I've been listening to a self-help book on my iPod.  I usually listen to fiction novels, but I thought I would see if I could glean any useful tips from a self-help book instead.  I'm listening to "The Happiness Advantage."  Apparently, happy people are more successful.  Or is it that successful people are more happy?  I'm struggling with the chicken/egg bit on this guy's theory that be happy = success rather than the other way around.  Some of his theories and suggestions seem sound; others I'm extremely skeptical.  Still, it's all food for thought.  And I thought my thoughts could use some food rather than my tummy for once :)

Speaking of eating, I've done pretty well this week.  I overate on Tuesday, but Monday, Wednesday and today I did well.  Not that I'm yet done with today, but I think I'll make it.  I'm done with dinner.  It's 6:30 pm.  I have plans to clean up the house for the next hour or two, then read my book and have a snack of pistachio nuts (the calories of which have already been counted toward my daily total), have a cup of hot apple cider (sugar free) and then brush my teeth and get into bed.  I had an early start today so I shouldn't have too much trouble getting to sleep at a decent hour.

Yesterday my mom and I went to our first gym class and I loved it.  It was a killer workout, much harder than I had anticipated, and I'm decidedly sore today.  The instructor was great, the class size was perfect and I didn't feel the least bit intimidated or embarrassed.  Even with my mom wearing a sailor shirt to class :/  We're going again tomorrow and I'm looking forward to it.  Which is weird, right?  To look forward to an exercise class?  I guess at least it means that I get out of having to work at the time :)

Work isn't going quite as well.  I've had two short days in a row - mostly because my workload has slowed down.  That's okay, though, because I'm sure it will pick up.  Technically, I could have worked longer today, but oh well.

Anyway, off to clean. The house is disgusting and I'm going to whip it into shape once and for all.

Sunday, January 2, 2011

Prep Work

I've been doing my prep work the last two days for my new diet regime.  Well, it's not new; just the one I should have been following for the last few months but haven't been except for a couple weeks in early December.  I have my gym membership, as I mentioned, although a nasty cold has kept me from actually using it yet.  I didn't feel it was fair to share my germies with everyone else trying to get healthy.  I did walk both yesterday and today, though, and I'm super happy with myself for that.  In fact, today I walked nearly 4 miles in an hour, which included a few hefty hills.  I'm not even close to trying a jog; not with my sinuses all scratchy and runny and my lungs coughing up nastiness every few minutes.  Still, a walk was perfect.  And it's supposed to help you get over a cold quicker.  We shall see about that.

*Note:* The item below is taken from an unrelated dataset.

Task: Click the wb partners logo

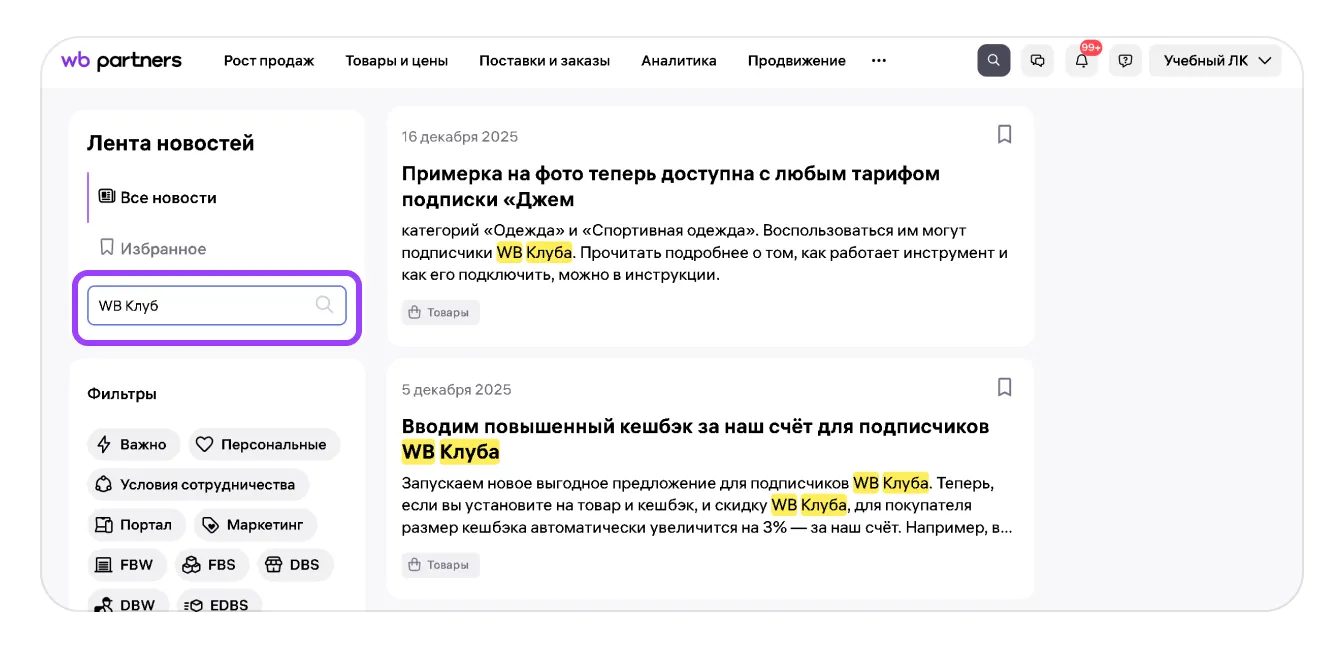Action: click(x=121, y=60)
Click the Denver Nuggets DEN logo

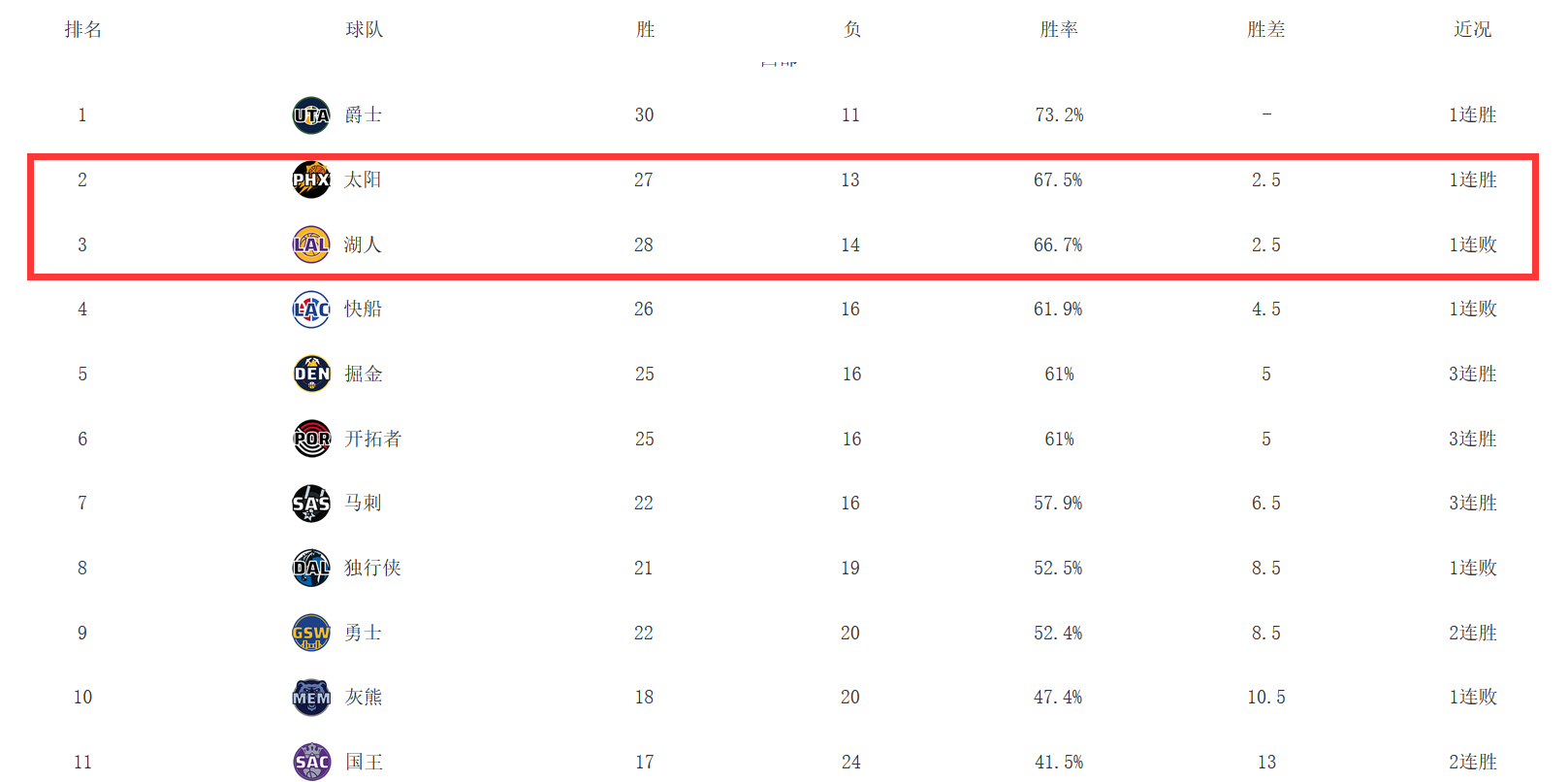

Today I went grocery shopping and purchased my weight in fruits and veggies and a couple of low-cal yummies to keep my eye from wandering.  I've tracked my calories like a good dieter today; I'm currently at 820 with breakfast, lunch and dinner eaten.  So that's going well so far.  And a good thing, too, because I was up to 135 this morning :(

Not looking forward to getting back to the grindstone with work tomorrow.  And the kids are back in school, which means early morning scrambles to get ready, my youngest being bored from lack of siblings to play with, homework to be done after school, crankiness from being tired from early mornings and trying to make bedtime, which seems to come immediately after dinner and before homework is done.  Plus worrying what my oldest is up to.  Yeah, school still sucks, even though I'm no longer attending myself.

My book is going well, though.  I need to do some switching of scenes and a couple more to write, but it's more than two-thirds done.  Well, of the first draft.  Lots of editing will need to be done.  Some tweaking.  Probably replacing of scenes as I already feel like there are a couple weak ones.  But, still, it's going really well.  Especially considering I only started a month and a half ago.